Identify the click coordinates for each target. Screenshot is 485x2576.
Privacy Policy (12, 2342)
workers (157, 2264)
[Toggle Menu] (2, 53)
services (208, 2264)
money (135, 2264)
************
Word for word, retype each record.

Identify the click coordinates for each target. Screenshot is 485x2576.
Privacy Policy (12, 2342)
workers (157, 2264)
[Toggle Menu] (2, 53)
services (208, 2264)
money (135, 2264)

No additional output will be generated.